> [Instructions to follow]: Below are some records. Write out the line that contains "Viewport: 1350px width, 496px height." and all lines after it, exactly, but not the pictures.

> [Dataset extract]:
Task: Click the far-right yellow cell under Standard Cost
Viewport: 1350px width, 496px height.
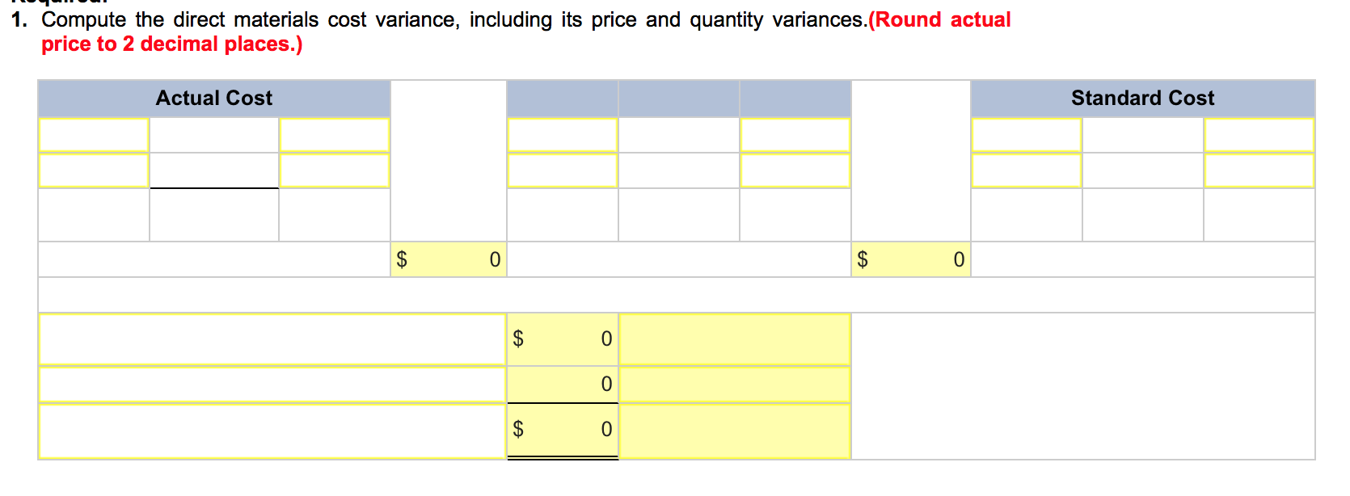Action: pyautogui.click(x=1259, y=134)
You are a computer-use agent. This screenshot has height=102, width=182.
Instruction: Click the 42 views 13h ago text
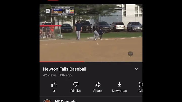[x=57, y=75]
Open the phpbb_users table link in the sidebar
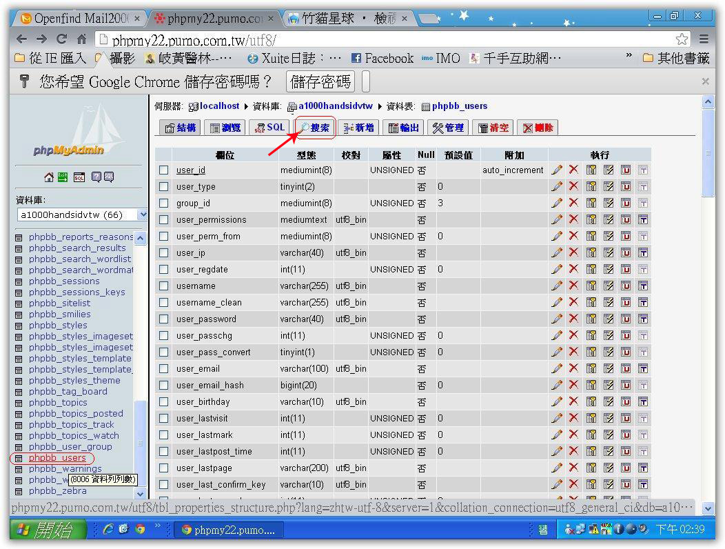Viewport: 725px width, 549px height. 57,458
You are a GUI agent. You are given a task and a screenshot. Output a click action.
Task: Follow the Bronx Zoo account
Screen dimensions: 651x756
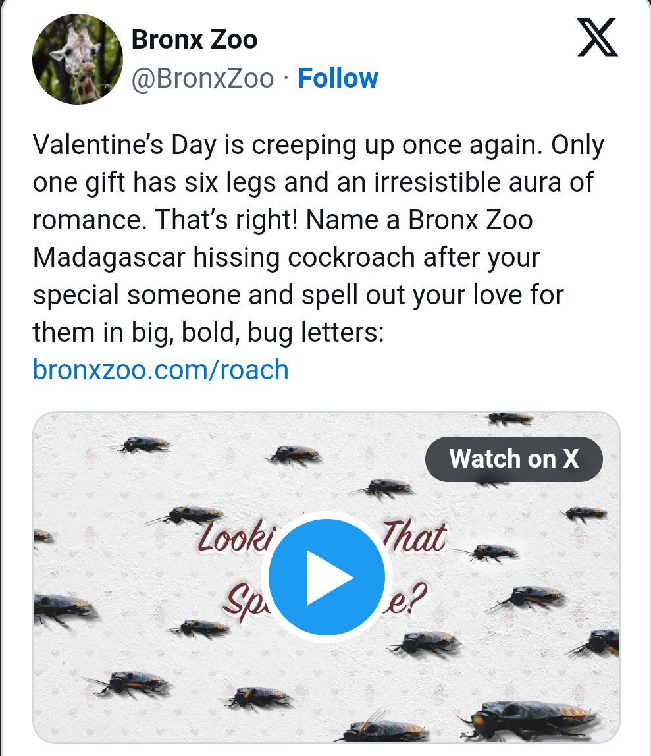click(x=338, y=78)
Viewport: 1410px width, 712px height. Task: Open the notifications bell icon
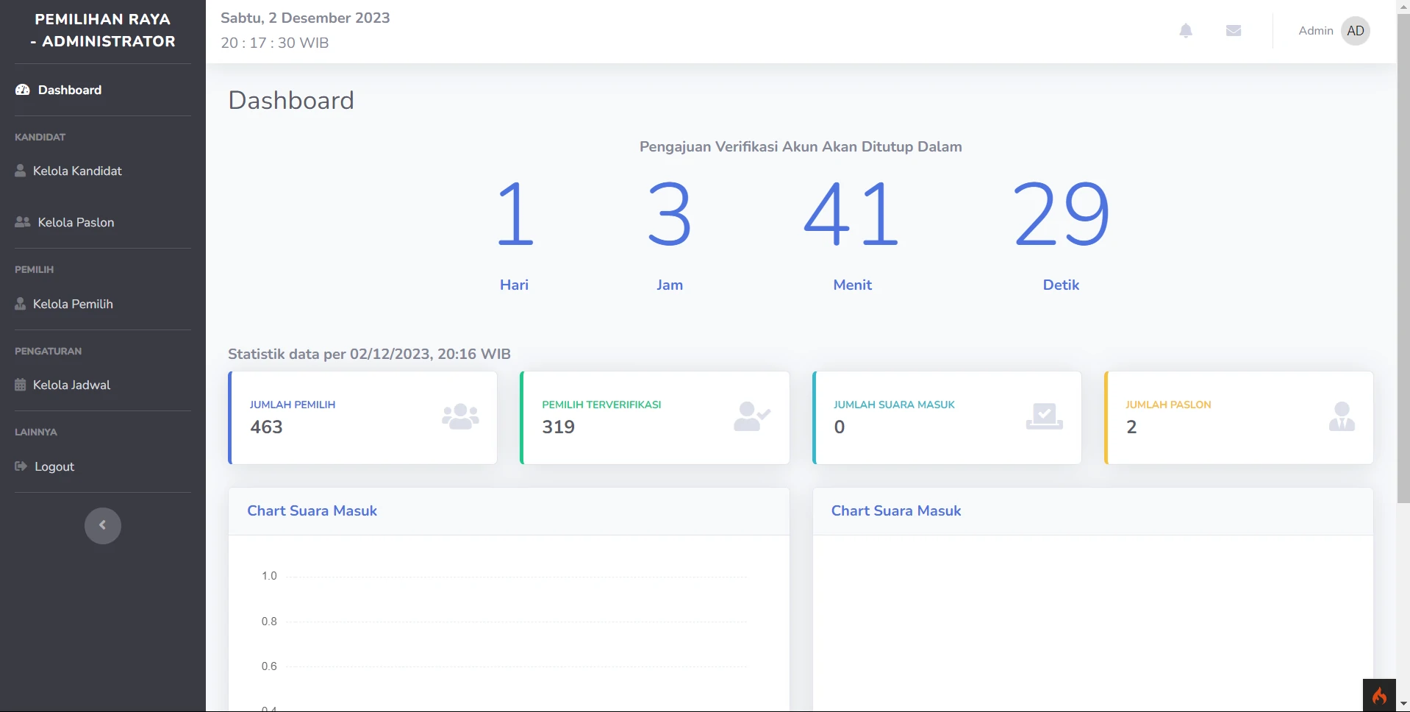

> [Response for this exercise]:
Viewport: 1350px width, 496px height.
Action: pyautogui.click(x=1259, y=134)
You are a computer-use agent. This screenshot has height=102, width=182.
Instruction: Click the 42 views 13h ago text
[x=57, y=75]
Open the phpbb_users table link in the sidebar
Viewport: 725px width, 549px height. 57,458
You are a GUI agent. You are given a task and a screenshot. Output a click action.
Task: Follow the Bronx Zoo account
Screen dimensions: 651x756
click(x=338, y=78)
Viewport: 1410px width, 712px height. Task: Open the notifications bell icon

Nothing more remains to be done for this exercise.